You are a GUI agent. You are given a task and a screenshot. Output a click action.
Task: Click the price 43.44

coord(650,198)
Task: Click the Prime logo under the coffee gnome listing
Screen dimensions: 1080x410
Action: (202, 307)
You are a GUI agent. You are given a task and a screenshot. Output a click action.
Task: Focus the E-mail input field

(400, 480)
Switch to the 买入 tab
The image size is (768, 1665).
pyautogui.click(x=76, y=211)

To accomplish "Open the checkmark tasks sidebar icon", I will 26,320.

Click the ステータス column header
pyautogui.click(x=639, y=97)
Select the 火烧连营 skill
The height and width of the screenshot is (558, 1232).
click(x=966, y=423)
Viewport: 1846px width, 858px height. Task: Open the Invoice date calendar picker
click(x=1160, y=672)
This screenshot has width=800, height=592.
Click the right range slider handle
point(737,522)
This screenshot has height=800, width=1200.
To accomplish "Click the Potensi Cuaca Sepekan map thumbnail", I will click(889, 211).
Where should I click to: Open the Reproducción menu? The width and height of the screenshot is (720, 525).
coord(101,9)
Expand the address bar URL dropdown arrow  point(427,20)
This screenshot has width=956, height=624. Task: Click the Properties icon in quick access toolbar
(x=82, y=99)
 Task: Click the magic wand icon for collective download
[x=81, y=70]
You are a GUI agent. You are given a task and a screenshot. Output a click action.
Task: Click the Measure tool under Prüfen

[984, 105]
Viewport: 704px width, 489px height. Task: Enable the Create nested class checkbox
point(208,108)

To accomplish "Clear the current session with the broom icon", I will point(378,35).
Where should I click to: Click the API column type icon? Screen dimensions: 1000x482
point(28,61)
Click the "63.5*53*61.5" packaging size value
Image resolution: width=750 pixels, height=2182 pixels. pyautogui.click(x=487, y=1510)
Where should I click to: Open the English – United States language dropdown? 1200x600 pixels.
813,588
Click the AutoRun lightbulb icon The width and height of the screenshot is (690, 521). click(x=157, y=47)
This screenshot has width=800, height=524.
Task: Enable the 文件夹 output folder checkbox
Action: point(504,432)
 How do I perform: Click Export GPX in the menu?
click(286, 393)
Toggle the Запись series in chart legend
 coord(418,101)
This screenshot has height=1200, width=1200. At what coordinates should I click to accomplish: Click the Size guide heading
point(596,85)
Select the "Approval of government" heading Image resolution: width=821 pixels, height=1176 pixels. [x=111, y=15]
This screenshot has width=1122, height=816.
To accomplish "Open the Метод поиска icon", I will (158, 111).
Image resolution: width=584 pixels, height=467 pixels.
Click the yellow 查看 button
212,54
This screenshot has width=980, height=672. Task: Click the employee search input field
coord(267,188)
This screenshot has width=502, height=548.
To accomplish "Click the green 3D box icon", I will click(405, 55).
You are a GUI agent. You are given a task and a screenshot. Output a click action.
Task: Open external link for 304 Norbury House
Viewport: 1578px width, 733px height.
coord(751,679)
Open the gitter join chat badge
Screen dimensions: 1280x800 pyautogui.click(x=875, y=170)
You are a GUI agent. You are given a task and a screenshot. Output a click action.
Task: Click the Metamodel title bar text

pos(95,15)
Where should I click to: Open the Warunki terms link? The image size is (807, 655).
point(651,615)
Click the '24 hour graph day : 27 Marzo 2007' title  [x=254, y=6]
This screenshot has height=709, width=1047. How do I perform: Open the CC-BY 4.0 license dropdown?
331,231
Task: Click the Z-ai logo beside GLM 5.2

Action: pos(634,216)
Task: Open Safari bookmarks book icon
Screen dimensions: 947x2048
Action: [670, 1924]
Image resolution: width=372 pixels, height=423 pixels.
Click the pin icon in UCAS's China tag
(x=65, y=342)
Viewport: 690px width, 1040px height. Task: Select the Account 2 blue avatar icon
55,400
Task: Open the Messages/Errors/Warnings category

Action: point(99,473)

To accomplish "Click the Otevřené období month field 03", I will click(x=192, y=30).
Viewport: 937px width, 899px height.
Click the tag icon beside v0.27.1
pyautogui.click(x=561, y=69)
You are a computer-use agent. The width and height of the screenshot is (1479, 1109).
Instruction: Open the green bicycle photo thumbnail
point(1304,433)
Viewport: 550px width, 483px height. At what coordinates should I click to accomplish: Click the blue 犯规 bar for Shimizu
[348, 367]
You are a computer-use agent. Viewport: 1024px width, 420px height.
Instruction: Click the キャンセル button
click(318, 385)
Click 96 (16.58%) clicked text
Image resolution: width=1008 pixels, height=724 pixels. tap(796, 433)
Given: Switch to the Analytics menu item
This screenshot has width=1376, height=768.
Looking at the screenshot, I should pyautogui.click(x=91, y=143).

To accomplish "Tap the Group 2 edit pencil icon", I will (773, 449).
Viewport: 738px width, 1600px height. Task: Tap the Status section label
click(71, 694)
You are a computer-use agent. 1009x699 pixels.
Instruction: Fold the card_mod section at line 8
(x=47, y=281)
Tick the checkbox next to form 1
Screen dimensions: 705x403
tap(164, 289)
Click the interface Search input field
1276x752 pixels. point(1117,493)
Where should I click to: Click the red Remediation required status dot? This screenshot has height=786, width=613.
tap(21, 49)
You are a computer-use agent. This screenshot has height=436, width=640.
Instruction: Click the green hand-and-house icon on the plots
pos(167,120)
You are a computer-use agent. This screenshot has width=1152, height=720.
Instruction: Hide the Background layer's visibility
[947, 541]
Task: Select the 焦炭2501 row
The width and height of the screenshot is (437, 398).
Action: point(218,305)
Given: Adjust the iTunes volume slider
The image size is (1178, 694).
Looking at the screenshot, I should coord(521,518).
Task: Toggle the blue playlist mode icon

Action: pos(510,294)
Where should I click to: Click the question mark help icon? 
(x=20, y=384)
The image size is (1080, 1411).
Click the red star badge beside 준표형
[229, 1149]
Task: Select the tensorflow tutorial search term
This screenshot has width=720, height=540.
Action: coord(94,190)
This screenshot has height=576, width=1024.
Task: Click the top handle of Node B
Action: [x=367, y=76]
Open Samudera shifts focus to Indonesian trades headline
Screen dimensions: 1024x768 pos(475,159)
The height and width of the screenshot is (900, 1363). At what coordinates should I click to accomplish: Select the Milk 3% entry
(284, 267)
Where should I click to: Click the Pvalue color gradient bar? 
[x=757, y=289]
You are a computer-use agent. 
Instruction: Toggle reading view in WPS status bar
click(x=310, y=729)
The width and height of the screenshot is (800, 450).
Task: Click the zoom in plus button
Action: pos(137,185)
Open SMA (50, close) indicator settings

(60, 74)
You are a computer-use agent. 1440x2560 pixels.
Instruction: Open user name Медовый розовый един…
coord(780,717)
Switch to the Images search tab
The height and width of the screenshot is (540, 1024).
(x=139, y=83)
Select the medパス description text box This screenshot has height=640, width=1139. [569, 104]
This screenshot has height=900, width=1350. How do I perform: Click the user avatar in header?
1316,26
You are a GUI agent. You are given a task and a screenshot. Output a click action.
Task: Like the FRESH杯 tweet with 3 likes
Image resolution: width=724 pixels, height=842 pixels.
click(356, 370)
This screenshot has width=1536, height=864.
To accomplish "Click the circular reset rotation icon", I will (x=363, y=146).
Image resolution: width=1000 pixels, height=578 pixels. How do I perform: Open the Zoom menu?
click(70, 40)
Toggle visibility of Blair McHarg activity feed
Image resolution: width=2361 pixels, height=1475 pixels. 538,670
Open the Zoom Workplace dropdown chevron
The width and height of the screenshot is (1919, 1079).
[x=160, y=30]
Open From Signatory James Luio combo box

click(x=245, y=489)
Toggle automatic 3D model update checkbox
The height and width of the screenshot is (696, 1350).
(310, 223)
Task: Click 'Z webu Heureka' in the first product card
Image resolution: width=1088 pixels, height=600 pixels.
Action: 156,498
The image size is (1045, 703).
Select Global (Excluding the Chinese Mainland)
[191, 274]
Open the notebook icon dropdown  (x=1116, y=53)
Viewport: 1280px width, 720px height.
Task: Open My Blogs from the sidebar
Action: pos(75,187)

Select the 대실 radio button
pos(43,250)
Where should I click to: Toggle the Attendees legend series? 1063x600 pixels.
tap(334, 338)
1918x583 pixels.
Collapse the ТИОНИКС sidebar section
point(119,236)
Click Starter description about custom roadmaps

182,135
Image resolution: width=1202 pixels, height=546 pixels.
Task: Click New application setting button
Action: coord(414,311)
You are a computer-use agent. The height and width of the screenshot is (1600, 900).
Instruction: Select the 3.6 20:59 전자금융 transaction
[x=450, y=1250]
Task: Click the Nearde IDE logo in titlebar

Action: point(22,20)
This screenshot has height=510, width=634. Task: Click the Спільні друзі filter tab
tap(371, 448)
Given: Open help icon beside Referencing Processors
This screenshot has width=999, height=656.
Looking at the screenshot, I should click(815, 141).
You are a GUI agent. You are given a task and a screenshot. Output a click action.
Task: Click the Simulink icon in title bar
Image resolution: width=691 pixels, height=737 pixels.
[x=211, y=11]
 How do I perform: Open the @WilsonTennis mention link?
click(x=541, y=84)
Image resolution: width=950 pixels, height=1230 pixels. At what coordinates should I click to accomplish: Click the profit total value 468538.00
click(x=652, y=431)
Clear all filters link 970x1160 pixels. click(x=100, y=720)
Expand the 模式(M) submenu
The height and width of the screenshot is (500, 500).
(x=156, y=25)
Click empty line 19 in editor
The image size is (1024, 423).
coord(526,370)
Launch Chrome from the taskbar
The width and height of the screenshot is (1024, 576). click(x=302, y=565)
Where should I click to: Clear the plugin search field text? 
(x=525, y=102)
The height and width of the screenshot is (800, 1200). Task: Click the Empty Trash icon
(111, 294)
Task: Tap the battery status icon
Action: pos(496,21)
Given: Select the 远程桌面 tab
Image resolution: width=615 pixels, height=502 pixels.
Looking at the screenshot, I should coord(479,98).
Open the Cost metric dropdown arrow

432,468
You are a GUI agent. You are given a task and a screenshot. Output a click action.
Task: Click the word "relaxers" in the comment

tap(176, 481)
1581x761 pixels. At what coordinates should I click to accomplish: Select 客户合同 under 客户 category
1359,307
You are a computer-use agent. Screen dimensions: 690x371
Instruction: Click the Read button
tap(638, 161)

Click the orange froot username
--------------------------------------------------
◆ WHAT NEEDS TO BE DONE ◆
Every line where "with" appears must be returned from the listing above.

◆ THE ANSWER ◆
To accomplish "Clear the current session with the broom icon", I will point(378,35).
Task: Like the FRESH杯 tweet with 3 likes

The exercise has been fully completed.